Loading content...
Every production incident, every outage postmortem, every late-night page can be traced back to one or more fundamental failure modes. The systems we build—no matter how carefully designed—exist within an environment where failure is not just possible but inevitable. Networks partition. Servers crash. Disks fill up. Clocks drift. Dependencies become unavailable.
The question isn't whether these failures will occur, but whether your system will handle them gracefully when they do. Failure injection—the deliberate introduction of controlled failures into a running system—provides the means to answer this question proactively, on your terms, during business hours, rather than at 3 AM when an actual incident strikes.
By the end of this page, you will understand the complete taxonomy of injectable failures—from network-level disruptions through application-level faults to infrastructure resource exhaustion. You will learn to categorize real-world production incidents into these failure types and develop intuition for which categories pose the greatest risk to your specific systems.

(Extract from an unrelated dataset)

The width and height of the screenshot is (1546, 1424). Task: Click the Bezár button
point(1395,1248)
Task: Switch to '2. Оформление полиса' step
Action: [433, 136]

Before diving into specific failure types, we must understand why we inject failures in the first place. This practice rests on a fundamental insight from chaos engineering: systems behave differently under failure conditions than they do under normal operation, and the only way to truly understand that behavior is to observe it directly.
Traditional testing methodologies—unit tests, integration tests, even sophisticated end-to-end tests—typically operate under the assumption that infrastructure behaves correctly. The network delivers packets. The database accepts writes. The cache returns values. But production environments are harsh, and these assumptions routinely break.
Failure injection bridges this gap by forcing systems to confront the very conditions that production will eventually impose. The goal is not to break things randomly but to explore specific hypotheses about system behavior under adverse conditions.
Failure injection is not chaos for chaos's sake. Each injected failure should test a specific hypothesis: 'If service X becomes unavailable, service Y will degrade gracefully and continue serving read requests.' Without a hypothesis, you're just breaking things and hoping to learn something—a far less effective approach than scientific experimentation.
The Failure Spectrum
Failures exist on a spectrum from complete and obvious to subtle and insidious:
Hard failures: Complete unavailability—a server that's entirely unreachable, a database that refuses all connections. These are often the easier failures to handle because they're unambiguous. The system knows the dependency is dead.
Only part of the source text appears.